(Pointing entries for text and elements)
==*==

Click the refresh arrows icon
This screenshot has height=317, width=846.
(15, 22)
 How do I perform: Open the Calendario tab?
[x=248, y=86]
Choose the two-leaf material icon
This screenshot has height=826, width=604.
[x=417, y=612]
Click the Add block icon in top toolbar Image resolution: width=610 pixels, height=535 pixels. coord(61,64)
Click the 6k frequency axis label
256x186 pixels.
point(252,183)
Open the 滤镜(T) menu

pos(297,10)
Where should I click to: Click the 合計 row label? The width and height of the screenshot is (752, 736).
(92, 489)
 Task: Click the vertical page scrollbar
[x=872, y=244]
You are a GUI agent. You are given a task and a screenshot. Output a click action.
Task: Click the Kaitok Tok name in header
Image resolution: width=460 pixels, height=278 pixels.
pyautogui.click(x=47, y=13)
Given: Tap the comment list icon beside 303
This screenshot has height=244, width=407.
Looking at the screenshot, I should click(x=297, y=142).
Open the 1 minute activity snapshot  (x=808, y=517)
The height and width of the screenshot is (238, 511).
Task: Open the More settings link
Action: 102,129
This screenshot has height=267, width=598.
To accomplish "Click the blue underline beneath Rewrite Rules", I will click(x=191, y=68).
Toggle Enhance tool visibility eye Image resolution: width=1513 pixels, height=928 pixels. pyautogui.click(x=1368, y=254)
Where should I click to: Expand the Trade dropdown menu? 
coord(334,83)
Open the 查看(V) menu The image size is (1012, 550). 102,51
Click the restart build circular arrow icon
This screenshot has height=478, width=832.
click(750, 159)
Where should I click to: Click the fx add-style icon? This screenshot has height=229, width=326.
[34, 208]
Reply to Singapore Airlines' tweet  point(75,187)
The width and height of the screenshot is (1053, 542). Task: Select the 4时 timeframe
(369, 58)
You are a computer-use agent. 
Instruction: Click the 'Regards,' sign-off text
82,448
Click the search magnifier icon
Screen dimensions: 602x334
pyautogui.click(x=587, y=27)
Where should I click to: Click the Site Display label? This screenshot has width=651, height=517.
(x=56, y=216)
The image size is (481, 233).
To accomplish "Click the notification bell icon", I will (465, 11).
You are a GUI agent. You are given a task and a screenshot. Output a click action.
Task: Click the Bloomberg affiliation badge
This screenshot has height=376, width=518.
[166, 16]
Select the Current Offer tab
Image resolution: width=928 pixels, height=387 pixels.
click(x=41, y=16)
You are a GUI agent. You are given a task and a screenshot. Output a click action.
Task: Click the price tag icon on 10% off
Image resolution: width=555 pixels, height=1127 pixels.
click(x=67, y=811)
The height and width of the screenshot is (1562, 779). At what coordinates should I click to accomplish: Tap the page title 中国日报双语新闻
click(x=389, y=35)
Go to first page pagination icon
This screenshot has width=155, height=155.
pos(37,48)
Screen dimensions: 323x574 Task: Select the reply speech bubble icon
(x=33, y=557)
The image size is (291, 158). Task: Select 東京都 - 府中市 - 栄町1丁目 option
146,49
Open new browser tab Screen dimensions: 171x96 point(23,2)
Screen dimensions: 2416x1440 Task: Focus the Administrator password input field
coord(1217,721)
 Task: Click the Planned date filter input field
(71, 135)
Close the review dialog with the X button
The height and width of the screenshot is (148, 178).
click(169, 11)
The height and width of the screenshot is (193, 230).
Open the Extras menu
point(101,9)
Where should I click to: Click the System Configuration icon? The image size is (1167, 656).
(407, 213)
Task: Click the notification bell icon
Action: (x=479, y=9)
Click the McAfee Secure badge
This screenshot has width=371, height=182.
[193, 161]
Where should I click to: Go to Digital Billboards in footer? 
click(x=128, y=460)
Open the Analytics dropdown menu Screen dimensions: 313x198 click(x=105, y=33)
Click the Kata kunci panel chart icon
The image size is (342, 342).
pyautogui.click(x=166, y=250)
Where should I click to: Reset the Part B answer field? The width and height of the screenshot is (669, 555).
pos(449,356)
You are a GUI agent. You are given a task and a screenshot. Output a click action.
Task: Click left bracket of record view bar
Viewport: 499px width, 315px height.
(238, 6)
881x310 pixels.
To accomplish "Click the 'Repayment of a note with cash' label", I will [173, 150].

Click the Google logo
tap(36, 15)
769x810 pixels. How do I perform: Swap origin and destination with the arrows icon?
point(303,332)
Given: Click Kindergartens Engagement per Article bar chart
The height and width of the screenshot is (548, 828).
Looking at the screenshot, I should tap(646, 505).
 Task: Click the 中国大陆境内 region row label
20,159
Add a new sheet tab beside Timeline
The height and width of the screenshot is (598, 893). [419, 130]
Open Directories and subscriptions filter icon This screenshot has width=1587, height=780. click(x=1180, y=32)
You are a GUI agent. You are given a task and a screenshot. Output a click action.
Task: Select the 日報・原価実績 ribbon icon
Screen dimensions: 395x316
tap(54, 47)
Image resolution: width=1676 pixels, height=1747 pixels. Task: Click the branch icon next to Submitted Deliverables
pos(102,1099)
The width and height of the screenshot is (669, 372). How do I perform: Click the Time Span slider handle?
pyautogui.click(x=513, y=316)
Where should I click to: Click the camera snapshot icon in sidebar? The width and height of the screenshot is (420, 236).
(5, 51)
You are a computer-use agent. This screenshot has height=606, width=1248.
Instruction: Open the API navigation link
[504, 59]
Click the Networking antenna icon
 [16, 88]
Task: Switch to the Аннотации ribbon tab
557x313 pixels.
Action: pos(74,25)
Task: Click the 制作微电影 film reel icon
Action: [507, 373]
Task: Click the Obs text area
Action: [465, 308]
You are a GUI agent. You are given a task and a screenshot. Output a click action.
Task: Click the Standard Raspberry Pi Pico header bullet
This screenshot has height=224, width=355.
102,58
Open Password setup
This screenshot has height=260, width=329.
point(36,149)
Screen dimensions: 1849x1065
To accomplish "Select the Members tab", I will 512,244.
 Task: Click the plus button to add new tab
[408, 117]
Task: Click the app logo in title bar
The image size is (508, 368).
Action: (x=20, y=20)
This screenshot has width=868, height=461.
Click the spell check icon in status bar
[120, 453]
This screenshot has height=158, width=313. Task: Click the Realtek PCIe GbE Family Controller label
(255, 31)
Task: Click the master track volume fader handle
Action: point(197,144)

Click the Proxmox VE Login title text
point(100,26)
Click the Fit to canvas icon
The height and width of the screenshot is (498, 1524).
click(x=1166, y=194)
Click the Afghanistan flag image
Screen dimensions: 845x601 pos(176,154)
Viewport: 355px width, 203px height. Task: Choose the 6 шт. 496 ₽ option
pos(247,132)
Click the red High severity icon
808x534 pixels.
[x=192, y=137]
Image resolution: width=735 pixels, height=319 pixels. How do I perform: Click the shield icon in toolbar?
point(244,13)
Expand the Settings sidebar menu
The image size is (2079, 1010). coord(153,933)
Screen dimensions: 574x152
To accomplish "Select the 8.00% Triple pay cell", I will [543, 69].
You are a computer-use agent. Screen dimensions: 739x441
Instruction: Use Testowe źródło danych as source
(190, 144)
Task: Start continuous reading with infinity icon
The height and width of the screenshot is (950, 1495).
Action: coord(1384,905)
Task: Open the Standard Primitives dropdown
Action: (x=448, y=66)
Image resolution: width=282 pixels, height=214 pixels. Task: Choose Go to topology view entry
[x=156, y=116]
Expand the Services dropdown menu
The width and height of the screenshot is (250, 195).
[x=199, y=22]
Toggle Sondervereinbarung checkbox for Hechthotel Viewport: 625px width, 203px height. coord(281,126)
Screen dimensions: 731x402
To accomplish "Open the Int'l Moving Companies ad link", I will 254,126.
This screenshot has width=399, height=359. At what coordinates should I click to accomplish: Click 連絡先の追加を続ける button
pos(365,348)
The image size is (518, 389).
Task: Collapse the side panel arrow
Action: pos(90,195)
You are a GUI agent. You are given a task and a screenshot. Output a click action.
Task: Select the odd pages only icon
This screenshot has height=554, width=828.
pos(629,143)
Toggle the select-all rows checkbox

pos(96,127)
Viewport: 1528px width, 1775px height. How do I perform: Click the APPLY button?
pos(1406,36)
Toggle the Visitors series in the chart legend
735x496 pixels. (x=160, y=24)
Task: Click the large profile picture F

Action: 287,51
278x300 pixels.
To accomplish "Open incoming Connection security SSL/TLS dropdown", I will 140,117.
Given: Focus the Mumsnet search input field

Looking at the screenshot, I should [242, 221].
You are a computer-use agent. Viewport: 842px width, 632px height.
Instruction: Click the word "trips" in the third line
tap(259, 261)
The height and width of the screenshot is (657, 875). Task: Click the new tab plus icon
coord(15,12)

==*==

_Aim of the task_:
Reproduce verbatim the lines of the entries that begin at the line containing "Given: Click Kindergartens" and end after the line containing "Action: (x=20, y=20)", with both of those lines included.

_Written response_:
Given: Click Kindergartens Engagement per Article bar chart
The height and width of the screenshot is (548, 828).
Looking at the screenshot, I should tap(646, 505).
 Task: Click the 中国大陆境内 region row label
20,159
Add a new sheet tab beside Timeline
The height and width of the screenshot is (598, 893). [419, 130]
Open Directories and subscriptions filter icon This screenshot has width=1587, height=780. click(x=1180, y=32)
You are a GUI agent. You are given a task and a screenshot. Output a click action.
Task: Select the 日報・原価実績 ribbon icon
Screen dimensions: 395x316
tap(54, 47)
Image resolution: width=1676 pixels, height=1747 pixels. Task: Click the branch icon next to Submitted Deliverables
pos(102,1099)
The width and height of the screenshot is (669, 372). How do I perform: Click the Time Span slider handle?
pyautogui.click(x=513, y=316)
Where should I click to: Click the camera snapshot icon in sidebar? The width and height of the screenshot is (420, 236).
(5, 51)
You are a computer-use agent. This screenshot has height=606, width=1248.
Instruction: Open the API navigation link
[504, 59]
Click the Networking antenna icon
 [16, 88]
Task: Switch to the Аннотации ribbon tab
557x313 pixels.
Action: pos(74,25)
Task: Click the 制作微电影 film reel icon
Action: [507, 373]
Task: Click the Obs text area
Action: [465, 308]
You are a GUI agent. You are given a task and a screenshot. Output a click action.
Task: Click the Standard Raspberry Pi Pico header bullet
This screenshot has height=224, width=355.
102,58
Open Password setup
This screenshot has height=260, width=329.
point(36,149)
Screen dimensions: 1849x1065
To accomplish "Select the Members tab", I will 512,244.
 Task: Click the plus button to add new tab
[408, 117]
Task: Click the app logo in title bar
The image size is (508, 368).
Action: (x=20, y=20)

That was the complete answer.